Clarifying the Problem
Programs as syntactical structures could
very well exist as thinking minds in the same way that shapes “exist” as real
objects or groups of objects. Shapes
do not have any “causal powers” necessary to realize them, other than
functional organization; likewise, there is no reason to believe that there
must be some “causal powers” in addition to mere functional organization in
order to produce an actual mind.
The sun, for example, might be an example of a sphere. Does this mean that ‘anything which
causes a sphere to exist must have causal powers at least equal to those of the
sun?’ Of course not; the only
thing needed to be a sphere is for some matter or energy to fit a certain
functional pattern.
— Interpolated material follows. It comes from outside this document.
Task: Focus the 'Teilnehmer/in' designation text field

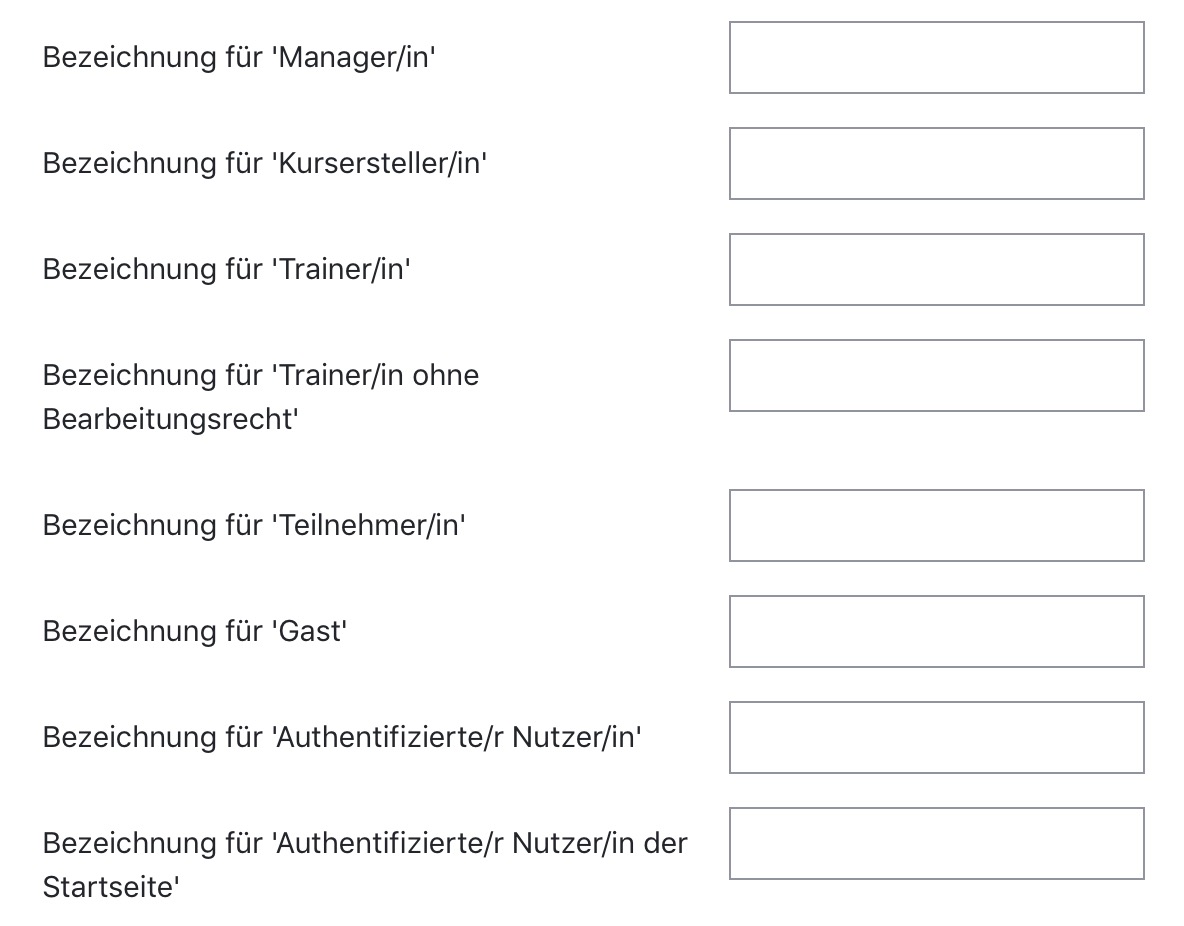Action: click(x=936, y=526)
Likewise, on
the view of Strong A.I., the only thing needed to realize intentionality is for
a machine to run a certain functional program.
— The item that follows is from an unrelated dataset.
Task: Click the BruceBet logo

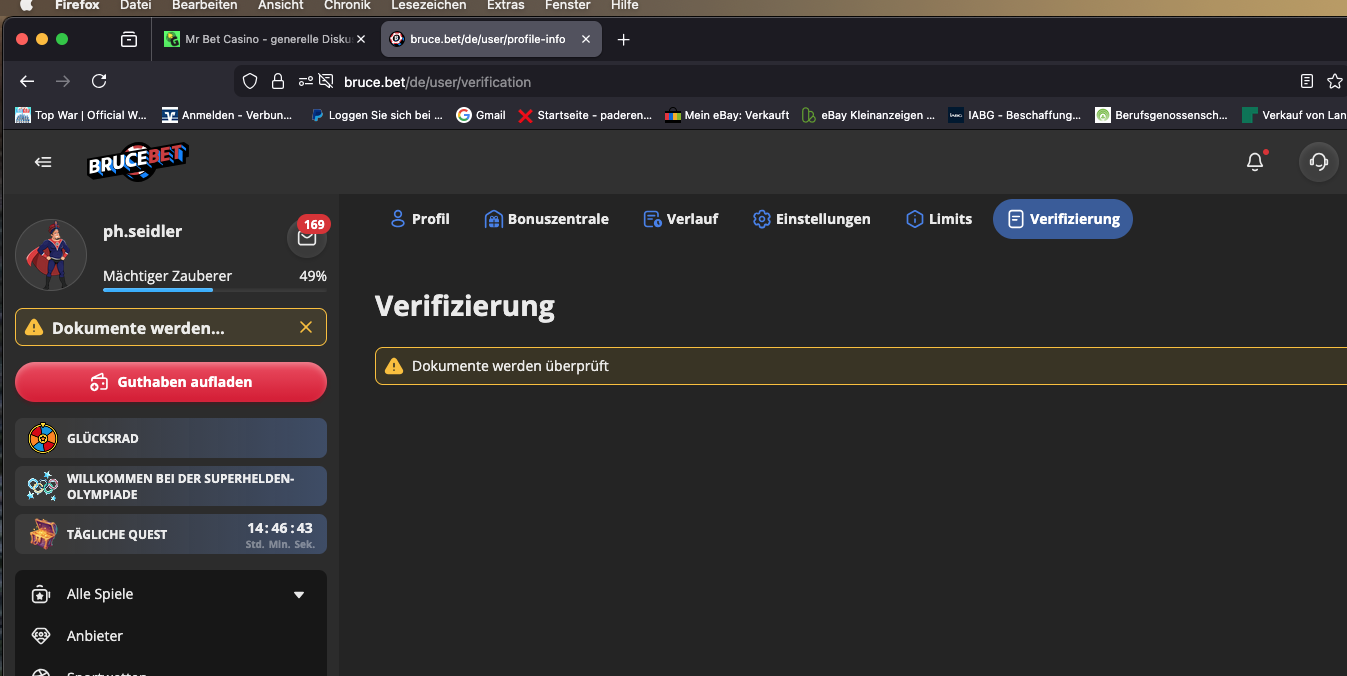Action: [137, 162]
If nothing realizes a mind-program, then
there are no minds instantiated, and quite obviously no meaning attached to any
symbols at all. The program is
just an abstract syntactical structure, which in fact is incapable of referring
to anything in reality. Even if
another step is taken, and this program is realized, it is incapable of
semantic meaning if it is not given anything real to attach meaning to—a string
of inputs, for example, via a keyboard, light sensor, or other object sensitive
to the outside world. Bruce
Bridgeman thoughtfully remarked in his reply to Searle that, “A program lying
on a tape spool in a corner is no more conscious than a brain preserved in a
glass jar” (427). A computer
program is not an existing mind until it has been instantiated and given
inputs. However, once it starts
getting tangled up in reality, semantics could become not only possible but
even inevitable.
The Secret Life of Thermostats
When a calculator makes a calculation
given some inputs, it is actually performing certain cognitive processes
(regardless of whether it is self-aware) and giving an output that really means
something about reality. It may
only manipulate symbols based on how they are represented in relation to each
other (much like the squiggles Searle manipulated in the thought experiment),
but that is all that mathematicians are doing when they manipulate quantities
(which are only known in relation to each other) according to memorized
rules. In this way, the warming
and cooling activity of a thermostat also means something about the belief- and
desire-states of the thermostat, which are directly related to the world around
it. In Searle’s Chinese room,
there is semantic meaning attached by
virtue of the system itself to input and output symbols, regardless of
whether anyone actually understands the meaning.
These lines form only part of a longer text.